Per apprendere le forme di saluto da aggiungere al “ciao” familiare, quando la necessità fosse venuta con l'età, alle povere bambine, ai poveri bambini italiani rimasero allora solo i telefilm americani e i cartoni animati giapponesi che mandava la tv. Quella tv davanti alla quale l'attuale classe dirigente italiana finiva posteggiata per ore ed ore e si è formata nell'adolescenza (prima e più sostanzialmente che frequentando università e scuole d'eccellenza). Nel doppiaggio di telefilm americani e di cartoni animati giapponesi i “salve” già allora si sprecavano: e ci sarebbe da chiedersi perché. È simpatica bizzarria d'altra parte immaginare che la lingua possa cambiare (ammesso che lo faccia sul serio: lo sapranno i posteri) per una ragione tanto bislacca. Bislacca? Talvolta le ragioni che paiono bislacche sono le migliori occasioni che lo spirito di un'epoca ha per splendere e manifestarsi.
Si pensi alle differenze, appunto, che nella nebbia dell'indeterminatezza di un “salve” si sono perse. I due lettori di Apollonio ci hanno certo già riflettuto. Dire “ciao” o dire “buongiorno”, “buonasera” a qualcuno è assumersi il peso e la responsabilità del proprio ruolo nello schema dell'interazione sociale di un saluto.

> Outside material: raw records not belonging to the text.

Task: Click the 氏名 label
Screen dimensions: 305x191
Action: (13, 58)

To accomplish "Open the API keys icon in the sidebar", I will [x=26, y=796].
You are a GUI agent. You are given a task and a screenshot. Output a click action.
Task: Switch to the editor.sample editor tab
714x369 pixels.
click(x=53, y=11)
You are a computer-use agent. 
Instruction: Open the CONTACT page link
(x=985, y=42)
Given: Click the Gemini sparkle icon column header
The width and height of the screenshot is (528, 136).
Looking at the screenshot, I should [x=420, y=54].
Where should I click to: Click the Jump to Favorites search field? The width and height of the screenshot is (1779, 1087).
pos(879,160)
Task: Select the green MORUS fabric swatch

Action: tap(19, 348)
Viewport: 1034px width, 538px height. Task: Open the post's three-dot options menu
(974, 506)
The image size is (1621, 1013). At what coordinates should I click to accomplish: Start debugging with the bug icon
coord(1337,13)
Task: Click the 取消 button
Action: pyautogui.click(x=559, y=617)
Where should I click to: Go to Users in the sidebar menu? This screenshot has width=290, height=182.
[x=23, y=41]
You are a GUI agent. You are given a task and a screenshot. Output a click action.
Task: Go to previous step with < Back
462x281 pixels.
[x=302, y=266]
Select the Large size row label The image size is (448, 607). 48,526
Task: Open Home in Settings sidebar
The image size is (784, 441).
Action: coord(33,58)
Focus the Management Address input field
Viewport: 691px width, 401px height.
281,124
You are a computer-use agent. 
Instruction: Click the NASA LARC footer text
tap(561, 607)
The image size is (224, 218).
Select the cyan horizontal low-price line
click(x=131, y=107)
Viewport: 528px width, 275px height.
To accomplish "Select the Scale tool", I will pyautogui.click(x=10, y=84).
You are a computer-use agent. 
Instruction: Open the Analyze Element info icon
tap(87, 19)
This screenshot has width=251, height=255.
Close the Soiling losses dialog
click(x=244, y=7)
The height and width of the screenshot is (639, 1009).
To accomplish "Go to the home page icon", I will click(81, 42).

È dichiararsi disposti e pronti a farne il calcolo, in funzione del contesto in cui l'atto linguistico si realizza. Sia rispetto, sia cortesia, sia pure (come è talvolta) violenza, dire “ciao” o dire “buongiorno”, “buonasera” è consapevolezza (anche ipotetica, anche errata) di ciò che si è ed è coraggio (anche facile, anche millantato) delle proprie azioni. Azioni, si badi bene, che nulla esclude siano infami: tale è infatti il “ciao” che si sente sovente maramaldescamente rivolgere a chi si vuole tenere per inferiore e diverso. Ma anche in tal caso un “salve” basterebbe a riempire ciò che dovrebbe esserlo da un doveroso e sentito “buongiorno”?
Insomma, dire “ciao” o dire “buongiorno”, “buonasera” è riconoscere, rispettandole, differenze, gerarchie, diseguaglianze, varietà (anche temporali) che il “salve” appiattisce con la sua vigliacca volgarità di falsa anticaglia democratica. Chi saluta con un “salve” spaccia così un'autentica patacca, pronta per tutti gli usi, per il giorno come per la notte, e da rivolgere a chi si finge (anche con se stessi) di rispettare come a chi si spregia senza volere darlo a vedere (nemmeno a se stessi). “Salve” è il baratro dell'odierno nulla che si spalanca al di là del “ciao”.
Contro l'andazzo è però inutile lottare. Apollonio è quindi pronto ad ammetterlo: “salve” è l'abito che meglio si adatta a chi lo indossa e chi lo indossa è certo il meglio adatto al tempo presente.